A.
Latar Belakang
Seiring
dengan kemajuan budaya dan iptek, perilaku manusia di dalam hidup bermasyarakat
dan bernegara justru semakin kompleks dan bahkan multikompleks. Perilaku
demikian apabila ditinjau dari segi hukum tentunya ada perilaku yang dapat
dikategorikan sesuai dengan norma dan ada perilaku yang tidak sesuai dengan
norma. Terhadap perilaku yang sesuai norma (hukum) yang berlaku, tidak menjadi
masalah. Sedangkan terhadap perilaku yang tidak sesuai norma biasanya dapat
menimbulkan permasalahan di bidang hukum dan merugikan masyarakat. Perilaku
yang tidak sesuai norma atau dapat disebut sebagai penyelewengan terhadap norma
yang telah disepakati ternyata menyebabkan terganggunya ketertiban dan
ketentraman kehidupan manusia. Penyelewengan yang demikian, biasanya oleh
masyarakat dicap sebagai suatu pelanggaran dan bahkan sebagai suatu kejahatan.
Kejahatan
dalam kehidupan manusia merupakan gejala sosial yang akan selalu dihadapi oleh
setiap manusia, masyarakat, dan bahkan negara. Kenyataan telah membuktikan
bahwa kejahatan hanya dapat dicegah dan dikurangi, tetapi sulit diberantas
secara. Tidak ada satu negarapun yang sunyi dari kejahatan, baik negara yang
sudah berkembang ataupun negara yang sedang berkembang. Namun demikian tidak
berarti bahwa terhadap kejahatan tidak perlu diusahakan penanggulangannya.
Menurut
Andi Hamzah : “Kejahatan
terjadi di setiap ruang, tempat, waktu dan bangsa. Ia merupakan fenomena
kehidupan manusia. Usaha yang dapat dilakukan hanyalah melakukan usaha-usaha
yang dapat mencegah dan mengurangi kejahatan dalam masyarakat. Salah satu cara
untuk menanggulangi kejahatan ialah dengan hukum pidana”.[1]

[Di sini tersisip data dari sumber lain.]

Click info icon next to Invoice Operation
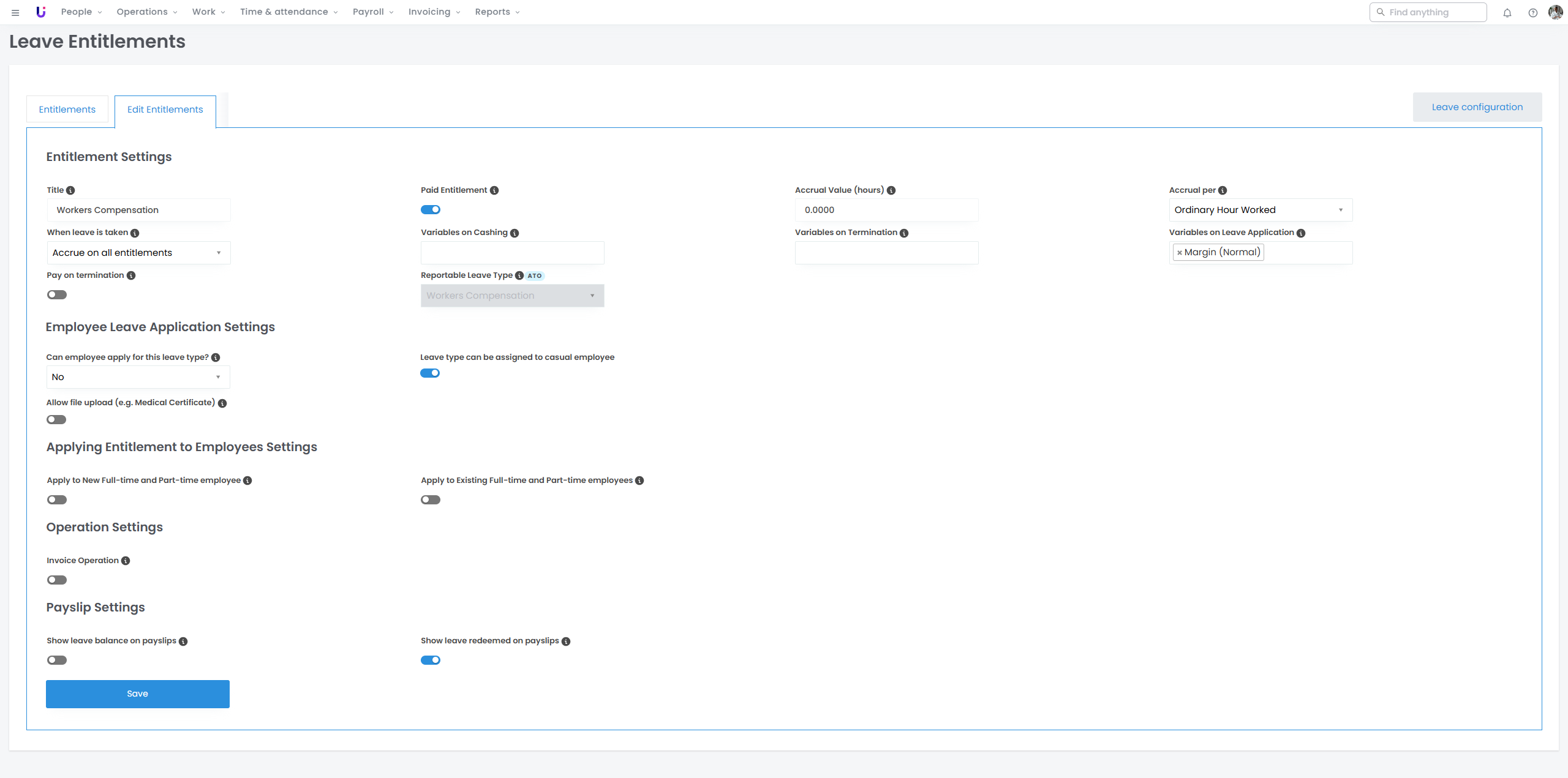Viewport: 1568px width, 778px height. (126, 561)
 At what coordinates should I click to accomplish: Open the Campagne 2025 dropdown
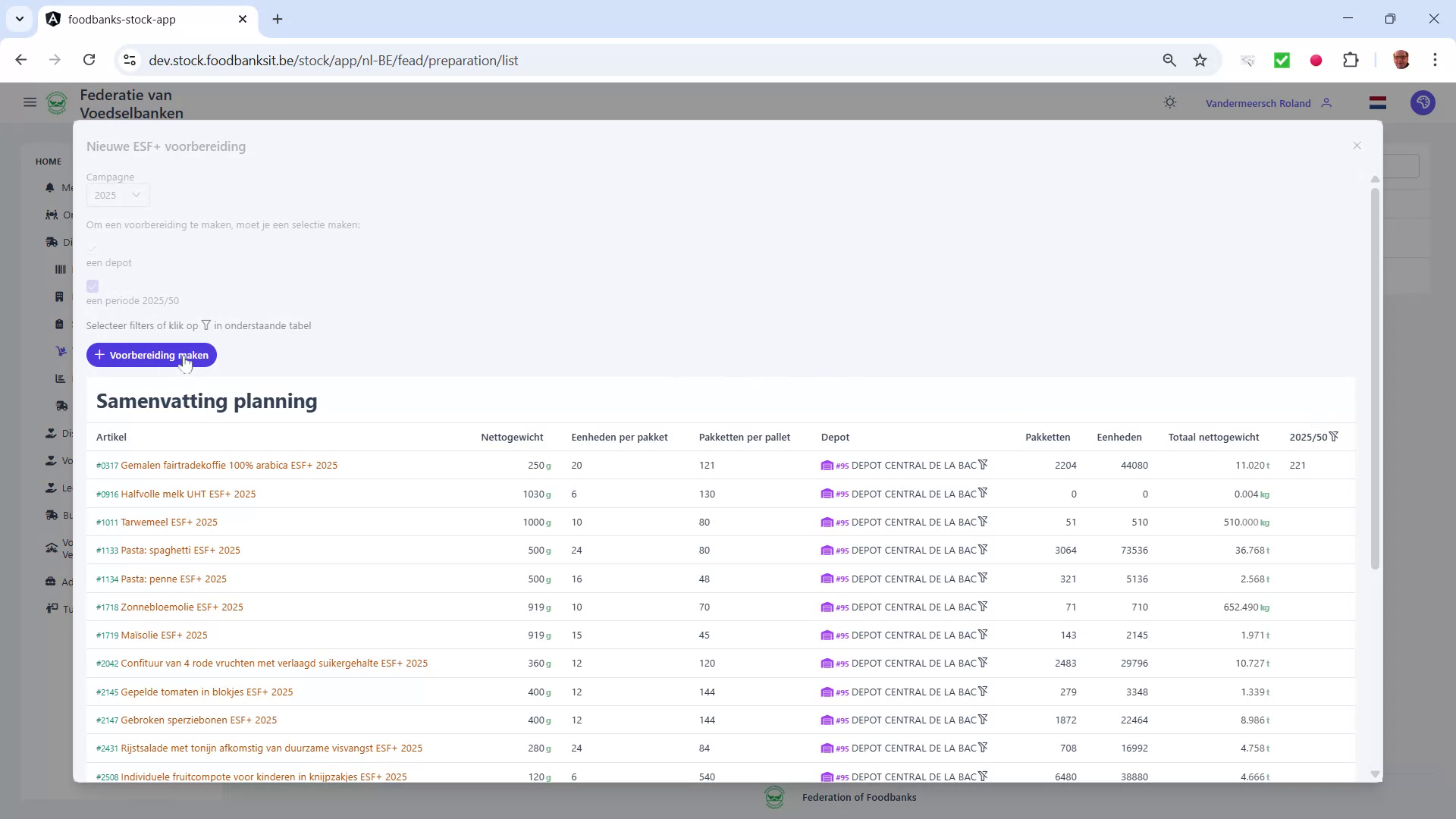click(117, 195)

Menurut Pasal 1 angka (3) Undang-Undang
Dasar Negara Republik Indonesia Tahun 1945
menyebutkan bahwa : “Negara Indonesia adalah Negara
hukum”. Sebagai negara hukum
tentunya segala sesuatunya harus berlandaskan hukum, baik dalam hubungan antar
lembaga negara yang satu dengan yang lain, pemerintah dengan rakyat, dan
hubungan antara rakyat dengan rakyat.
Ketentuan tersebut di atas, lebih lanjut ditegaskan dalam
penjelasan Undang-Undang Dasar Negara Republik
Indonesia Tahun 1945 bahwa
Negara Indonesia adalah negara hukum (Rechsstaat)

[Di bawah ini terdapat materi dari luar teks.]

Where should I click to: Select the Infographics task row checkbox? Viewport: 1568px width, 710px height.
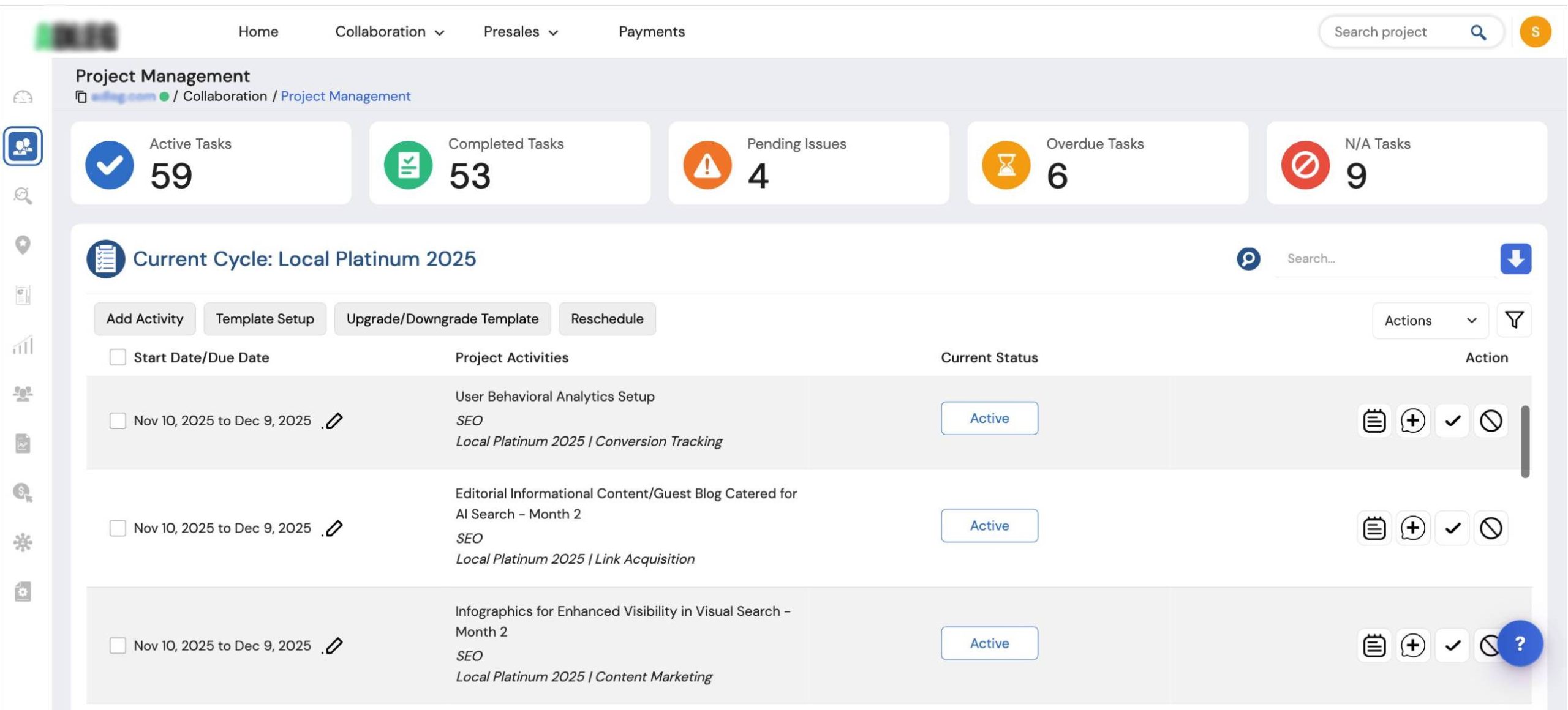click(x=118, y=646)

bukan negara kekuasaan (Machstaat).
Hal ini membawa konsekuensi bahwa negara termasuk di dalamnya pemerintah dan
lembaga-lembaga negara yang lain dalam melaksanakan tindakan apapun harus
dipertanggungjawabkan secara hukum, karena itu setiap tindakan harus
berdasarkan hukum. Sehingga konsekuensi dari negara hukum adalah hukum sebagai
panglima yang memandang siapapun, baik dari kalangan pejabat, pengusaha, maupun
rakyat biasa mempunyai hak dan kedudukan yang sama dihadapan hukum.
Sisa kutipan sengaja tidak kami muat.